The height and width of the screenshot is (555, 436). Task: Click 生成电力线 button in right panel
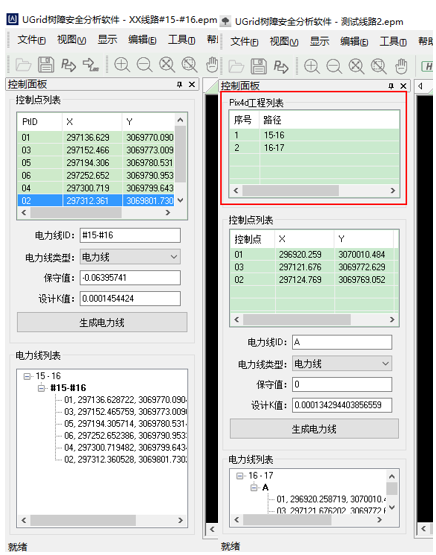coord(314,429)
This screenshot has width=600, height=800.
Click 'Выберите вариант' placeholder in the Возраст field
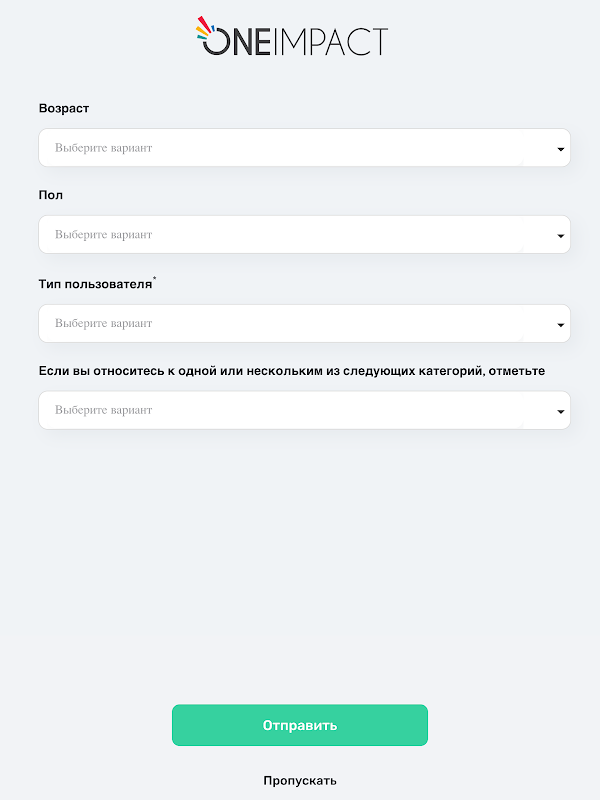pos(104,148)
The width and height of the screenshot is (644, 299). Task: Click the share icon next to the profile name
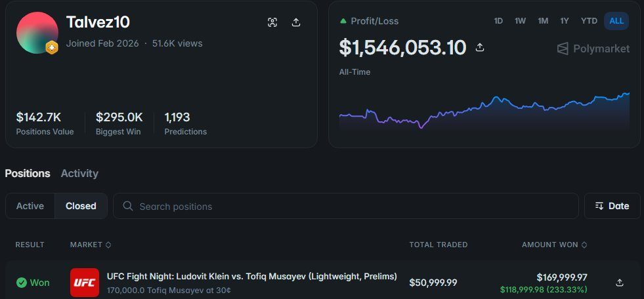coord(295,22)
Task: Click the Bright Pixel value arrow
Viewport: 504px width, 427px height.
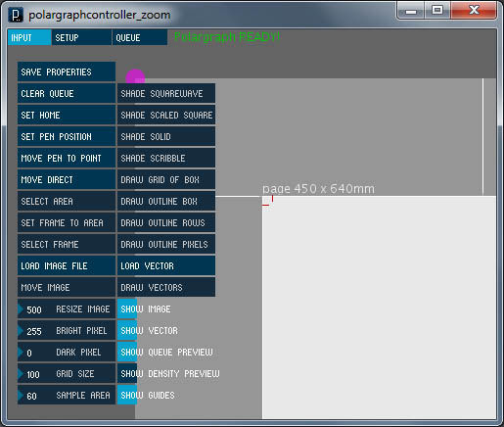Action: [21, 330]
======
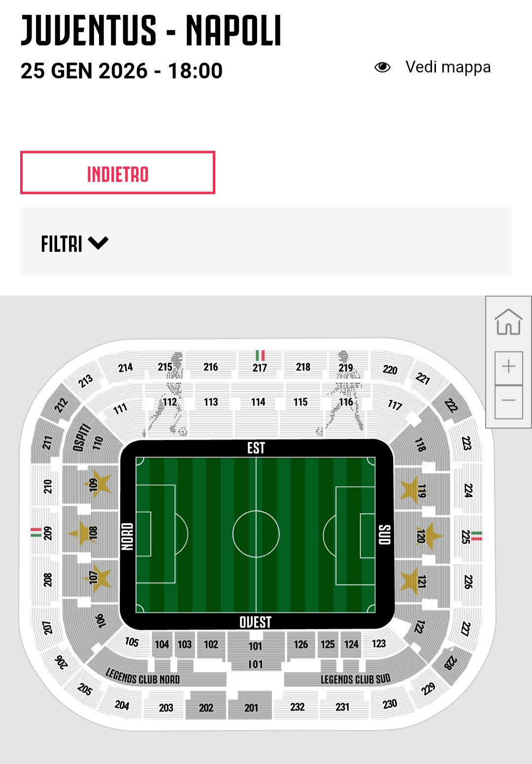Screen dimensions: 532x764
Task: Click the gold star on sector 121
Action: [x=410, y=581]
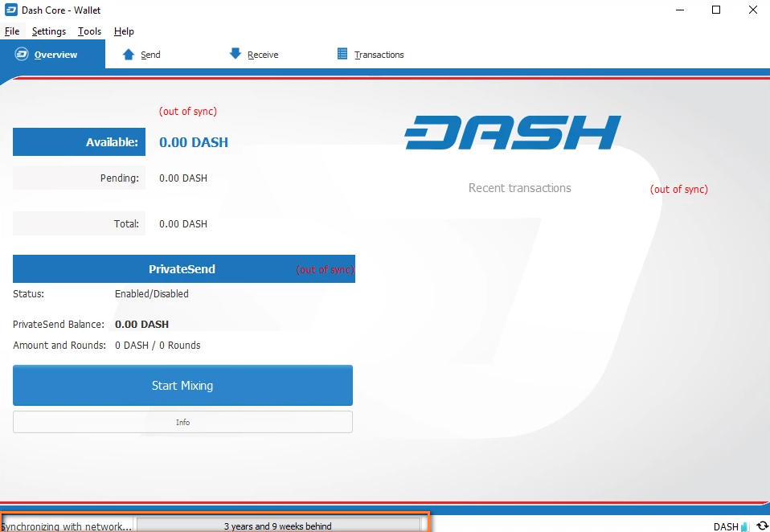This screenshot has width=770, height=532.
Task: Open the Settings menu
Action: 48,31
======
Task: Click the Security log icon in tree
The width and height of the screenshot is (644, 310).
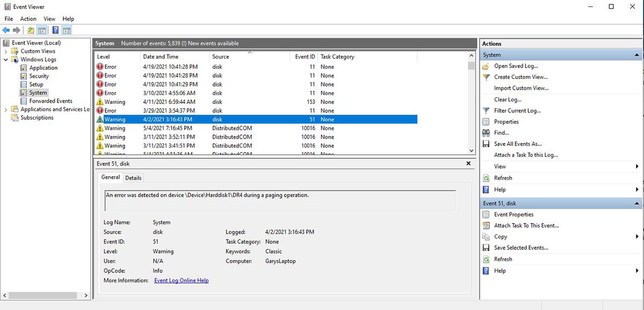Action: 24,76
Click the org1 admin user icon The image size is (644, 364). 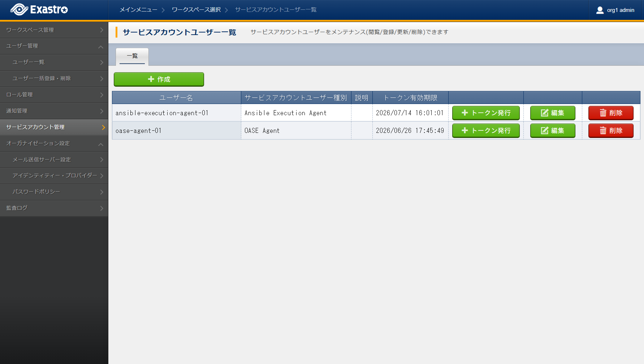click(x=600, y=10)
======
_Work to complete_.
Return exactly the stretch above whose first line contains "The height and" and whose last line contains "Task: Click the Bright Pixel value arrow", and nothing outside it. The pictures should not appear.

_Reply to the exercise_.
The height and width of the screenshot is (555, 436). Task: Click 生成电力线 button in right panel
coord(314,429)
This screenshot has width=600, height=800.
Click 'Выберите вариант' placeholder in the Возраст field
pos(104,148)
The width and height of the screenshot is (644, 299). Task: Click the share icon next to the profile name
coord(295,22)
Task: Click the Bright Pixel value arrow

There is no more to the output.